- DATA FOR PROCESSING:
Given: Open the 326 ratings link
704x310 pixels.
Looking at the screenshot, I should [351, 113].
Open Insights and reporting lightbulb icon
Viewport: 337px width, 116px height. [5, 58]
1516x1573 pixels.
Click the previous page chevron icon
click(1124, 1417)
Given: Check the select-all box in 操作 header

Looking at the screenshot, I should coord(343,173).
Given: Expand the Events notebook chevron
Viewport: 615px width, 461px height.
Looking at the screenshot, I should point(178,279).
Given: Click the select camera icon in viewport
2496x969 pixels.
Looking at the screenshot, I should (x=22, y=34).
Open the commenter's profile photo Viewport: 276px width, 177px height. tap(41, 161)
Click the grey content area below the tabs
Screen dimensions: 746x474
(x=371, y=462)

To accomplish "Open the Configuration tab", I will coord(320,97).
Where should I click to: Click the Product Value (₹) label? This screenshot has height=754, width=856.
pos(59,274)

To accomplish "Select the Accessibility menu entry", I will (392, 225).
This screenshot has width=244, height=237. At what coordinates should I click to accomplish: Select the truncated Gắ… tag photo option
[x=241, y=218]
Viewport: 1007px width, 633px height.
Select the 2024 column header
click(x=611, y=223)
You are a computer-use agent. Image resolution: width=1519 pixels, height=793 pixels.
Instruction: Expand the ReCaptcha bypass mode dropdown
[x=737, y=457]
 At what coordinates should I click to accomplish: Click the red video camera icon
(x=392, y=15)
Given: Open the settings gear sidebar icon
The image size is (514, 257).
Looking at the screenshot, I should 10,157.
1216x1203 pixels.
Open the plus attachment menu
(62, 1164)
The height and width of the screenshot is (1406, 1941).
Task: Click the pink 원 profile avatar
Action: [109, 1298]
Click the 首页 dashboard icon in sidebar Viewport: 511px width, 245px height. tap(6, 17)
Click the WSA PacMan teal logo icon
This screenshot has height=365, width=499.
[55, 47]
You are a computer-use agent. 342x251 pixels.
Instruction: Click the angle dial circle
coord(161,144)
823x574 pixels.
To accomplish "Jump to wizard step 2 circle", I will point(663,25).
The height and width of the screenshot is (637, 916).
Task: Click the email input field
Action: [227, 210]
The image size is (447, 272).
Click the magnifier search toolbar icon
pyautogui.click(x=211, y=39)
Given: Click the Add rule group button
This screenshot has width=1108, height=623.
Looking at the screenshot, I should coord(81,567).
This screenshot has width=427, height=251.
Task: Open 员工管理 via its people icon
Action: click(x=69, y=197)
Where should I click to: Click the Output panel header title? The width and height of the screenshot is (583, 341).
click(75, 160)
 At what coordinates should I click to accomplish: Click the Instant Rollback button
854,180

- WORK INSTRUCTIONS: Rewrite all of the material above, changing every "Given" to "Goal" and leaving everything else as it is.

- TASK ANSWER:
Goal: Open the 326 ratings link
704x310 pixels.
Looking at the screenshot, I should [351, 113].
Open Insights and reporting lightbulb icon
Viewport: 337px width, 116px height. [5, 58]
1516x1573 pixels.
Click the previous page chevron icon
click(1124, 1417)
Goal: Check the select-all box in 操作 header

Looking at the screenshot, I should coord(343,173).
Goal: Expand the Events notebook chevron
Viewport: 615px width, 461px height.
Looking at the screenshot, I should point(178,279).
Goal: Click the select camera icon in viewport
2496x969 pixels.
Looking at the screenshot, I should (x=22, y=34).
Open the commenter's profile photo Viewport: 276px width, 177px height. tap(41, 161)
Click the grey content area below the tabs
Screen dimensions: 746x474
(x=371, y=462)

To accomplish "Open the Configuration tab", I will coord(320,97).
Where should I click to: Click the Product Value (₹) label? This screenshot has height=754, width=856.
pos(59,274)

To accomplish "Select the Accessibility menu entry", I will (392, 225).
This screenshot has width=244, height=237. At what coordinates should I click to accomplish: Select the truncated Gắ… tag photo option
[x=241, y=218]
Viewport: 1007px width, 633px height.
Select the 2024 column header
click(x=611, y=223)
You are a computer-use agent. Image resolution: width=1519 pixels, height=793 pixels.
Instruction: Expand the ReCaptcha bypass mode dropdown
[x=737, y=457]
 At what coordinates should I click to accomplish: Click the red video camera icon
(x=392, y=15)
Goal: Open the settings gear sidebar icon
The image size is (514, 257).
Looking at the screenshot, I should 10,157.
1216x1203 pixels.
Open the plus attachment menu
(62, 1164)
The height and width of the screenshot is (1406, 1941).
Task: Click the pink 원 profile avatar
Action: [109, 1298]
Click the 首页 dashboard icon in sidebar Viewport: 511px width, 245px height. tap(6, 17)
Click the WSA PacMan teal logo icon
This screenshot has height=365, width=499.
[55, 47]
You are a computer-use agent. 342x251 pixels.
Instruction: Click the angle dial circle
coord(161,144)
823x574 pixels.
To accomplish "Jump to wizard step 2 circle", I will point(663,25).
The height and width of the screenshot is (637, 916).
Task: Click the email input field
Action: [227, 210]
The image size is (447, 272).
Click the magnifier search toolbar icon
pyautogui.click(x=211, y=39)
Goal: Click the Add rule group button
This screenshot has width=1108, height=623.
Looking at the screenshot, I should coord(81,567).
This screenshot has width=427, height=251.
Task: Open 员工管理 via its people icon
Action: click(x=69, y=197)
Where should I click to: Click the Output panel header title? The width and height of the screenshot is (583, 341).
click(75, 160)
 At what coordinates should I click to accomplish: Click the Instant Rollback button
854,180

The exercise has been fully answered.